Моя жена, услышав про это, сказала: «Я тебе уже тогда, в 1933 году, говорила, что фон Б. — истерическая старая дева, в фюрере она видит Спасителя. На таких старых дев и опирается Гитлер, во всяком случае опирался, пока не захватил власть». — «А я отвечу тебе так же, как и в тот раз. То, что ты говоришь про истеричек старых дев, действительно верно, но одного этого недостаточно, одного этого уж точно не хватило бы сегодня (дело было после Сталинграда), несмотря на все средства подавления, на всю беспощадную тиранию. Явно от него исходит сила, вызывающая веру в него, и эта сила действует на многих, не только на старых дев. А уж фройляйн фон Б. — не какая-нибудь первая попавшаяся старая дева. Многие годы (и это были ведь для нее уже довольно опасные годы) она вела себя как вполне разумная женщина, она хорошо образована, имеет профессию, свою работу она выполняет как следует, выросла среди людей трезво настроенных и деловых, долгое время вращалась в обществе коллег с широким кругозором и прекрасно чувствовала себя в этом окружении — все это должно было бы как-то закалить ее против таких религиозных психозов… Все-таки я очень большое значение придаю ее исповеданию — „Я верую в него“ ..»

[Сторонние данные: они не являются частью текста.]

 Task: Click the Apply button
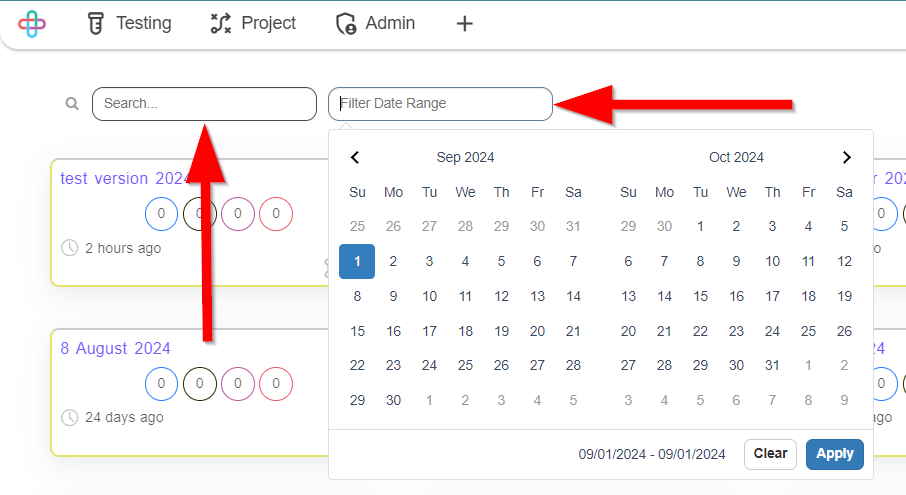click(x=834, y=454)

И уже на исходе войны, когда каждый уже сознавал неизбежность полного поражения, когда до конца войны было рукой подать, я наткнулся опять на это кредо, причем не раз, а дважды — с коротким интервалом, и оба раза никаких старых дев не было и в помине.

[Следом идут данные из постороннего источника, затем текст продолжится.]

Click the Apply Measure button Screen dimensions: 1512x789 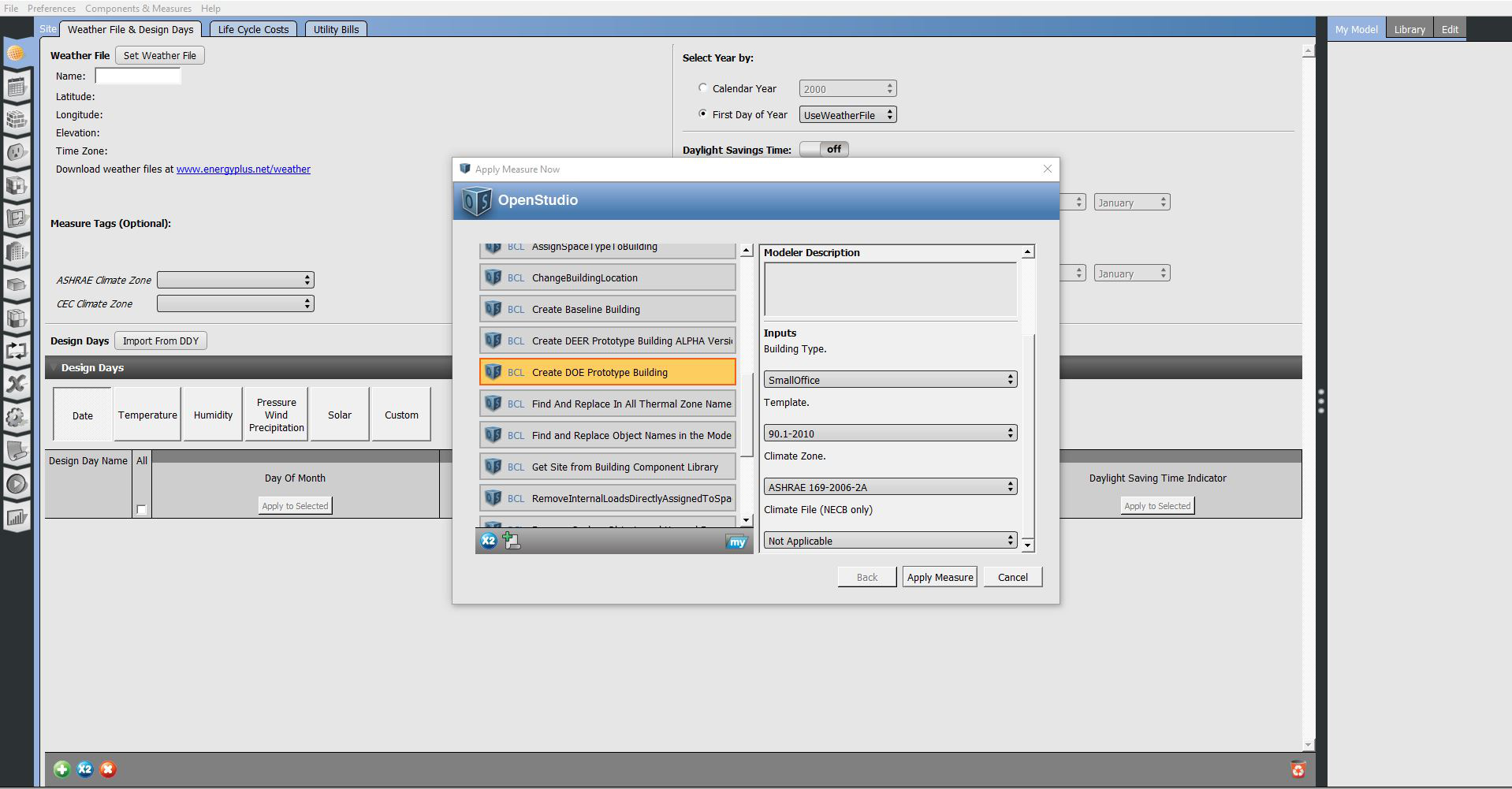[x=940, y=577]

В первый раз это было в лесу под Пфаффенхофеном. Начало апреля 1945 г. Нам удался побег в Баварию, мы раздобыли документы, дававшие нам какое-то право искать приюта, но поначалу из одной деревни нас отсылали в другую. Двигались мы пешком, неся на себе все пожитки, а потому очень устали. Нас нагнал какой-то солдат, не говоря ни слова, ухватил самый тяжелый чемодан и пошел с нами. Ему было лет двадцать с небольшим, лицо добродушное и открытое, вообще он производил впечатление здорового и крепкого молодого человека, если бы не пустой левый рукав гимнастерки. Я, говорит, увидел, что вам трудно нести, почему бы не помочь «товарищам-соотечественникам» (Volksgenossen) — до Пфаффенхофена нам, видно, по пути. И сразу охотно заговорил о себе. Он служил на Атлантическом валу, где его ранило и где он угодил в плен, потом оказался в американском лагере, и, наконец, поскольку рука у него была ампутирована, его обменяли. Родом он был из Померании, крестьянский сын, и хотел возвратиться на родину, как только оттуда выбьют врага. — «Выбьют врага? Вы думаете, это возможно? Ведь русские — под Берлином, а англичане и американцы…» — «Знаю, знаю, вообще полно людей, которые думают, что война проиграна». — «А вы сами как? Вы-то всего навидались, да и за границей, наверное, многое услышали…» — «Да все это вранье, что там заграница болтает». — «Но противник так глубоко вклинился в Германию, да и наши ресурсы на исходе». — «Вот уж не говорите, пожалуйста. Потерпите еще четырнадцать дней». — «А что может измениться?» — «Да ведь будет день рождения фюрера. Многие говорят, что тогда начнется контрнаступление, а мы для того позволили противнику продвинуться так глубоко внутрь, чтобы уничтожить его наверняка». — «И вы в это верите?» — «Я ведь только ефрейтор; моего разумения в этих делах не хватает, чтобы судить. Но фюрер только что заявил — мы обязательно победим. А уж он-то никогда не врет. В Гитлера я верю. Нет, Бог его не оставит, в Гитлера я верю». Солдат, до сих пор такой словоохотливый, произнес последнюю фразу так же просто, как и все предыдущие, разве что с некоторым раздумьем, потом уставился в землю и замолчал. Я не нашелся, что ему сказать, а потому был рад, когда через несколько минут на окраине Пфаффенхофена он нас покинул.